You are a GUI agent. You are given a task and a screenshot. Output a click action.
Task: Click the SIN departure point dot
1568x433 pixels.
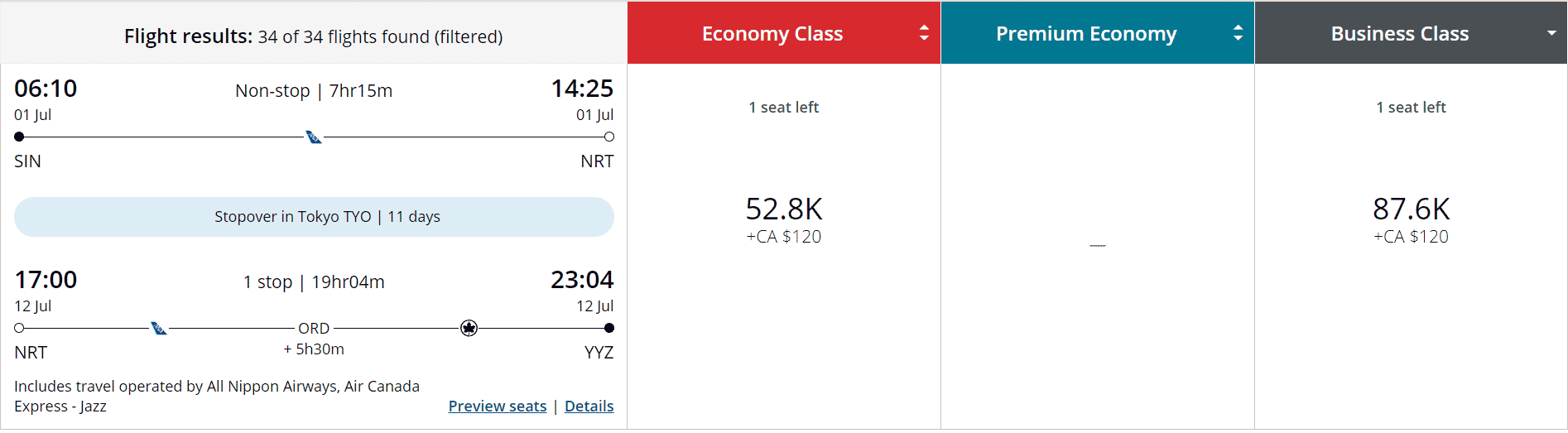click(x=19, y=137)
...
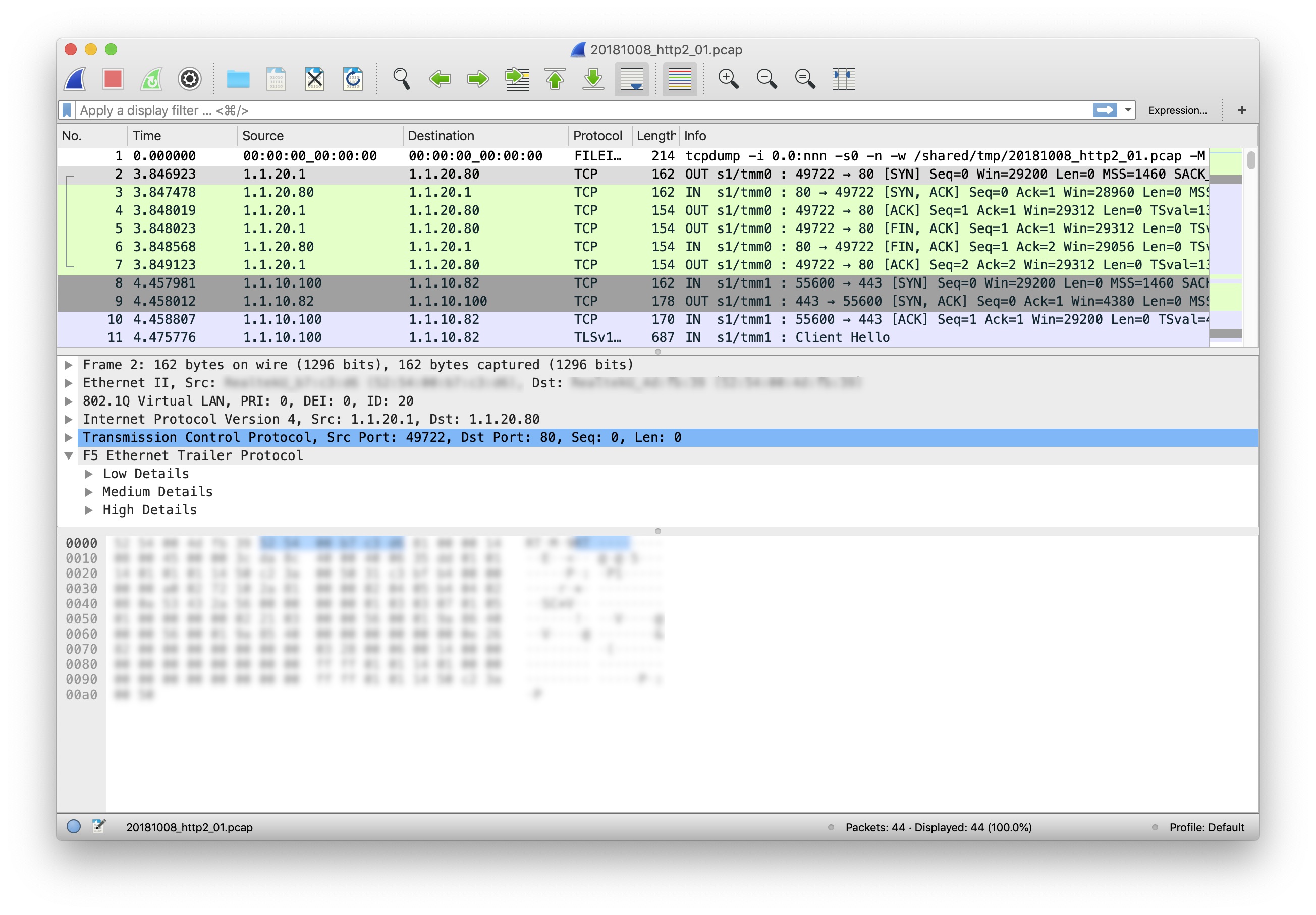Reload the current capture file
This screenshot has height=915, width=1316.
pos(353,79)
--
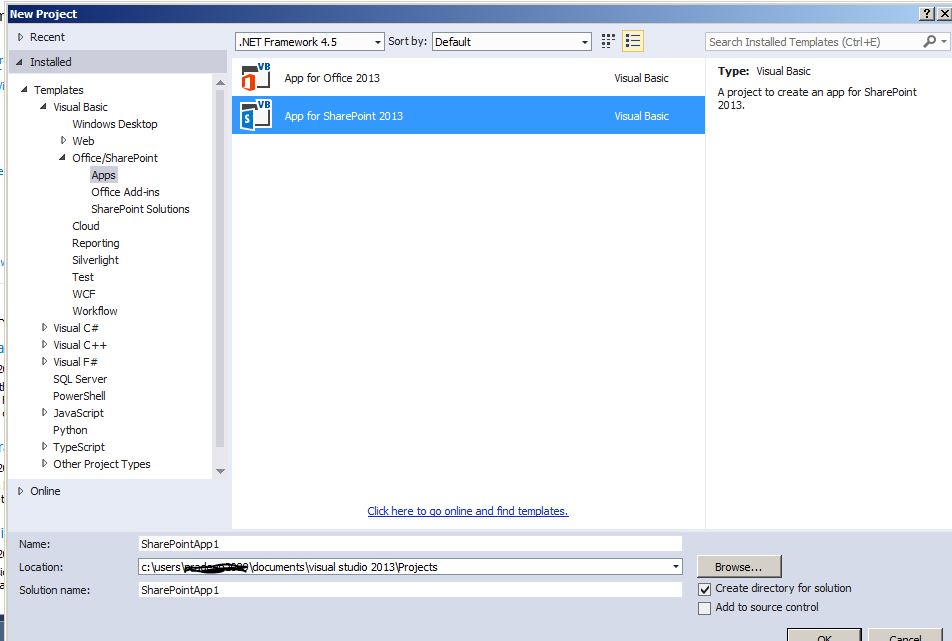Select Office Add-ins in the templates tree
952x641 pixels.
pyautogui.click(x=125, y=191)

What needs to be done → Swap "capture file" for "trace file" in the stretch from the line containing "Reload the current capture file" through the line containing "pos(353,79)", and write out only those lines with nothing else changed. Leave the pictures out of your answer.

Output for this exercise →
Reload the current trace file
This screenshot has height=915, width=1316.
pos(353,79)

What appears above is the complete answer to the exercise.